It was a grey winter’s day and I had reached that divide in the Haut Marais district of Paris where chic gives way to slightly musty vintage – or so I thought. I was marching due north when, like a scene from an old black-and-white movie with colour accents, bold hues punctured my field of vision. Hanging like fairy lights in the window of a shop called Muskhane, I spied golf-ball-sized felted wool orbs (fourth picture, from €7) in a sunny spectrum from lemon yellow to a deep crimson I later learn is named Birman Lacquer.

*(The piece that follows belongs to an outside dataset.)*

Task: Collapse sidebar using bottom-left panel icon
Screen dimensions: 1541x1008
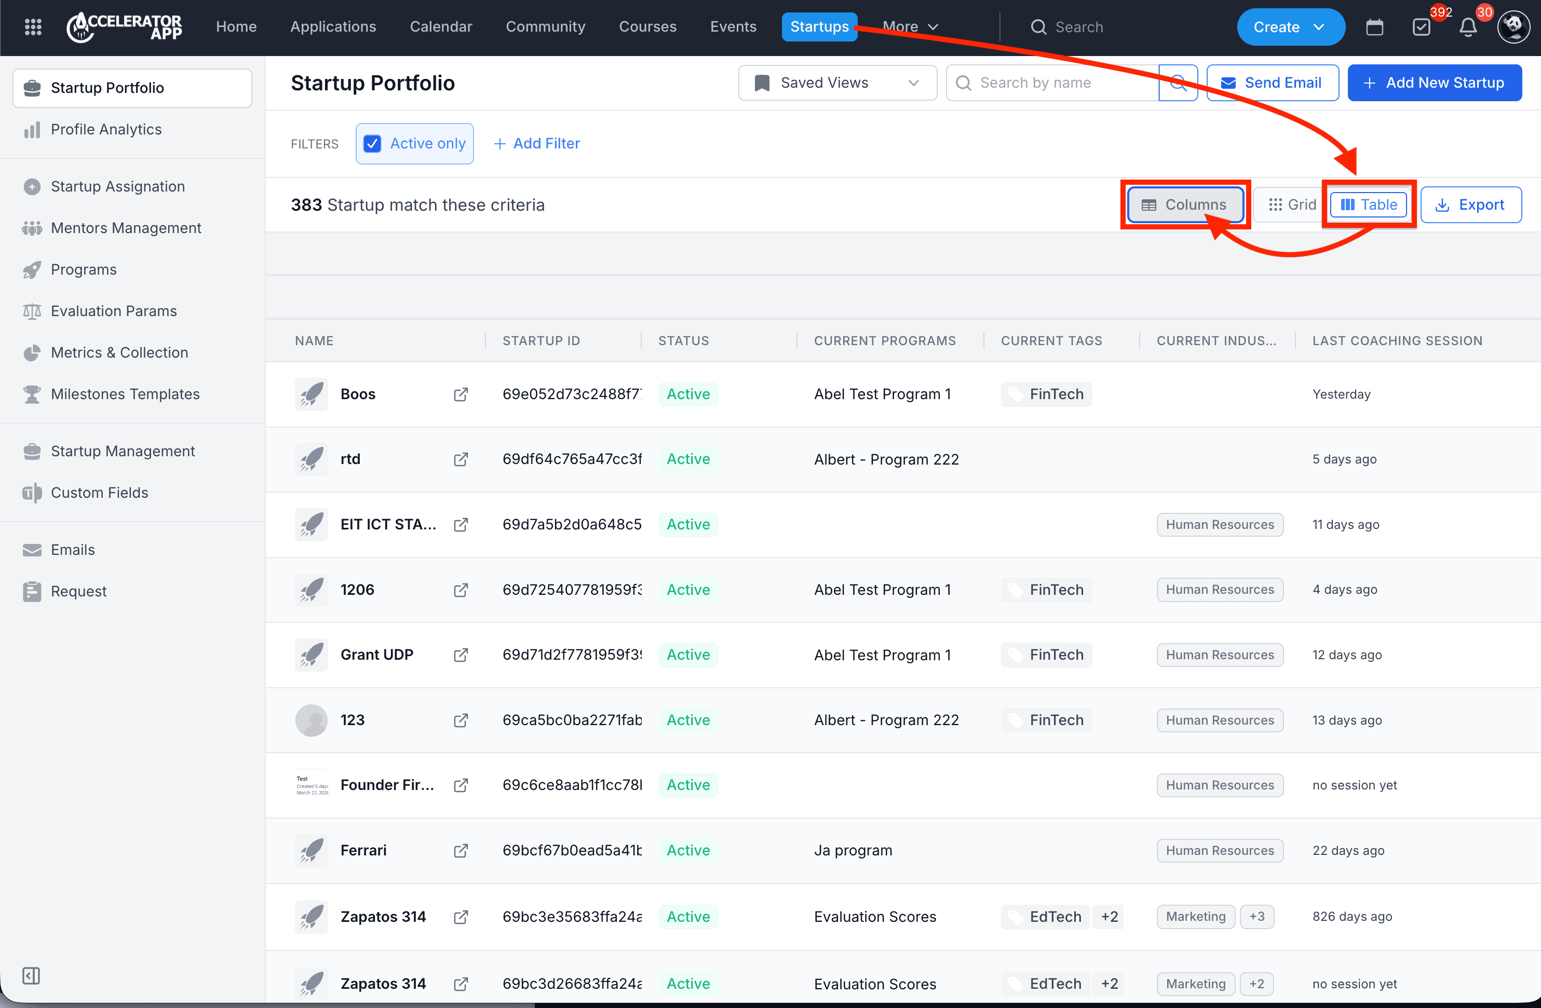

These soft spheres lured me in, but the real draw to be found inside was the Nepali cashmere, piled high and well displayed, hanging along the shop’s walls. My greedy hands did not know what to fondle first: the sweet sleep mask (third picture, €47), leg warmers (€99), fingerless gloves (third picture, from €57) or one of the many scarves in various lengths and weaves (third picture, from €169). My fingers ran along each and every baby-soft surface while the French shop assistant remained remarkably calm – perhaps, like this enchanting fabric, she too had spent time in the meditative Himalayas.
She offered me the backstory (while fascinating, still a challenge for my fledgling French): Muskhane means “smile” in Nepalese, a reference to the French company’s fair-trade practices with indigenous Himalayan artisans; the felted wool is an Asian tradition dating back seven centuries and the cashmere is made from the downy soft fleece between the neck and navel of capra hisca goats capable of surviving at -40°C.
I moved deeper into the festive space, picking up pillows (from €59) and resting my face upon each one. I considered investing in one of an alluring array of felted wool necklaces (€10) before gravitating towards the clothing. I coveted the sexy cashmere boxer shorts (from €89) – while regretting all those baguettes that meant I couldn’t really squeeze myself into them. I settled on a bronze tank-top dress (€89) that will carry me from the Moroccan desert to Maldivian sunsets, black cashmere leggings (€245), for the multiple flights between those two locales, and my favourite find, the Cosy Neck Tube (€49), which doubles as a turtleneck or headdress. Mine is what the company calls Pure Orange, one of only seven shades (plus black) in its tightly edited rainbow of colours. I, meanwhile, am over the moon with my discovery.